Newer methods are being developed to replace the chicken egg with a cell line developed from various mammalian species, although the purification and inactivation are managed in a similar manner.
The cost of developing new vaccine production capacity by traditional means is prohibitively expensive. New facilities in the US have been reported to cost $150 million for large-scale egg-based (100 million doses/season) and to $600 million for mammalian cell–based (50 million doses/season) facilities. These high costs have resulted in large centralized facilities in developed countries where the market value is high, with excess supply being exported to other markets.
In addition, the capacity needed for a rapid and complete pandemic response is far greater than the seasonal influenza vaccine demand. Building capacity for the pandemic need would result in overcapacity for seasonal needs. Such new capacity would be severely under-utilized, or the market for seasonal vaccine would be overserved, lowering prices and margins and hence diminishing the financial returns required to build and maintain the operational infrastructure for manufacturing under current good manufacturing practices (CGMPs). This may already be the case in the US, where new facility projects (e.g., Solvay's cell culture plant) are being shelved because of poor economics, even with government cost-sharing for new facilities.

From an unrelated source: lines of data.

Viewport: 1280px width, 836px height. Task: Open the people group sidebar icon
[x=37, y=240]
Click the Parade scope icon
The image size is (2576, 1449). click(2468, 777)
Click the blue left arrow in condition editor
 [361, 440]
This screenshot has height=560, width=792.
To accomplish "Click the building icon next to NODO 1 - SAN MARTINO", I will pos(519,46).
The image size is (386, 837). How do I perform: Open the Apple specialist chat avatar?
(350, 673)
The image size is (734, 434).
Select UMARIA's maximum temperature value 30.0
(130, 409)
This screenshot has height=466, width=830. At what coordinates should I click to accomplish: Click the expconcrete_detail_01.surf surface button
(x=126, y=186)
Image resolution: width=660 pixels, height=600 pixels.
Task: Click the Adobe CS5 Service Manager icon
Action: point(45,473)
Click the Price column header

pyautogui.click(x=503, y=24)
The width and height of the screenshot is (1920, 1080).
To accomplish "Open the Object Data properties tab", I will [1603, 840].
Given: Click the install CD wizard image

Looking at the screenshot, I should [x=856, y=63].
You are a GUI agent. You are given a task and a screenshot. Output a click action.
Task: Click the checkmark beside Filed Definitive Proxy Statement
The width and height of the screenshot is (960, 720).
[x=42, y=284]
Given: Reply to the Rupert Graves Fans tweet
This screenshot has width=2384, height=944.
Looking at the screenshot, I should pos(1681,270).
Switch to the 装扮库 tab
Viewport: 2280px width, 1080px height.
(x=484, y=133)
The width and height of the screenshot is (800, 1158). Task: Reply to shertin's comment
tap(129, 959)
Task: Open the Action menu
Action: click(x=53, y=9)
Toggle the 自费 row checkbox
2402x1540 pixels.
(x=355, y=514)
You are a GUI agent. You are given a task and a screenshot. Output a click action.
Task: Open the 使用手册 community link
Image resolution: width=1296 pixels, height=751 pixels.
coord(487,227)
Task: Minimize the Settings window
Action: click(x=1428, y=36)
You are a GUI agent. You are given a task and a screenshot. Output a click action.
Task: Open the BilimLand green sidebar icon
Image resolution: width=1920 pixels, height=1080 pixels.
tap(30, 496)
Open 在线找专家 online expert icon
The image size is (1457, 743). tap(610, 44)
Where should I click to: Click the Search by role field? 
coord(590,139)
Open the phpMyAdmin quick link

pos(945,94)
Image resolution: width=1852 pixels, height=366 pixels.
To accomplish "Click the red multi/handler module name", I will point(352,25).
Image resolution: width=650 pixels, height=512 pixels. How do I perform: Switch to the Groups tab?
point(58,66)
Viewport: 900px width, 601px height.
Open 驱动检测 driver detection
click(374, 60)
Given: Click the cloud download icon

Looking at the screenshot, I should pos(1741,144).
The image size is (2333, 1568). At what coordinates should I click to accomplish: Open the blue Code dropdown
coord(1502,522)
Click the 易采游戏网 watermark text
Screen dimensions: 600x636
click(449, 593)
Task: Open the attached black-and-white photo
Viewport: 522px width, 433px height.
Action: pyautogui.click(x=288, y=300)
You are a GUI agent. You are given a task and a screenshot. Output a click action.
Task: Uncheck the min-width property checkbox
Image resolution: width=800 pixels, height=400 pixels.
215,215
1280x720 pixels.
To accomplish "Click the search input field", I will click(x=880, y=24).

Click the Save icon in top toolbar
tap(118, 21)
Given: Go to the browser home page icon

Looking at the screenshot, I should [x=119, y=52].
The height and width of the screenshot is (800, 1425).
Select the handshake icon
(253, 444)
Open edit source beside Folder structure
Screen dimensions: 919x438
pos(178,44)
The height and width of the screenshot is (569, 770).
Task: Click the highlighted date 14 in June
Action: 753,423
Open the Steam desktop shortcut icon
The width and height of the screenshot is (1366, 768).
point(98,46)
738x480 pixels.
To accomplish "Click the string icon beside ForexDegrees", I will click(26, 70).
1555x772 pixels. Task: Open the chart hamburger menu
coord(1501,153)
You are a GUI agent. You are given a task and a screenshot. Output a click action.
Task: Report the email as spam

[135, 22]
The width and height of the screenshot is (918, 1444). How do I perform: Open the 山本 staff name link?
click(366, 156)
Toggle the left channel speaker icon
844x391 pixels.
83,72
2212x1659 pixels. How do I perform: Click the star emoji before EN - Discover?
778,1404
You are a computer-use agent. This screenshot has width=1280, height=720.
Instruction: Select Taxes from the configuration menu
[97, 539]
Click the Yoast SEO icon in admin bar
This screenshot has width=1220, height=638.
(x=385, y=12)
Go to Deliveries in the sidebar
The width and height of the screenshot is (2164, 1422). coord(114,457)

Many governments are aware of these problems and the need to create supply within their borders. However, the initial high capital requirements for traditional approaches have left them with a list of expensive alternatives that are difficult to justify given the uncertainty of the pandemic need. Likewise, a facility built to react to a pandemic event would only be effective if it were in a constant state of readiness for production, because equipment needs to be exercised and maintained, and people must be trained. This state of readiness can be accomplished only by making other products in the facility and then switching to pandemic flu vaccine production when needed. The best fit would be seasonal influenza production for the local market, but this has important implications for global influenza vaccine oversupply, competition, and the utilization of capital, as the facility would likely not be well suited for other vaccines made by traditional means.